When Should I Consider Having Botulinum Toxin or Surgery to Treat My Migraines and Headaches?
Research has shown that migraine symptoms can be triggered by compression of peripheral nerves in the head and neck in susceptible patients.
This compression can be caused by a facial or neck muscles, bone, ligament or artery. In most cases, your surgeon can tell you what is the most likely cause of nerve compression based on the anatomic location of the trigger and quality of the associated headache and symptoms.
What is migraine and headache surgery?
The goal of the procedure is to decompress the trapped nerve(s) that are responsible for the symptoms from the surrounding structures (muscle, bone, ligament or artery).
How can we tell if I am a candidate for migraine and headache surgery?

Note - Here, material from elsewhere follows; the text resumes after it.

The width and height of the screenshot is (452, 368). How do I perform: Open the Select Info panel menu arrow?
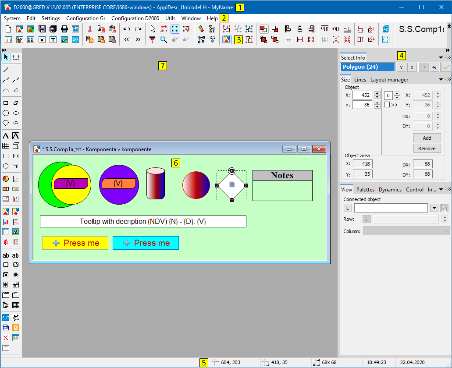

Nerve block remains the gold standard to identify candidates for the intervention: Your surgeon injects a small amount of local anesthesia in the trigger site while you are having symptoms. If you experience improvement, then most likely the surgery will help you.
If you can point out with your finger the site where your headache starts.
How can botulinum toxin help?
Botulinum toxin relaxes muscles. If your symptoms are caused by a muscle compressing the nerve, then most likely you feel improvement. However, if the nerve is compressed by an artery, bone or ligament, it is unlikely to have improvement.
Is botulinum toxin treatment permanent?
It is not, and should be repeated almost every 3 months.
Is migraine and headache surgery a permanent solution?
Studies have shown that the vast majority of patients who get surgery will have long term relief, improvement or elimination of the symptoms associated with the treated trigger.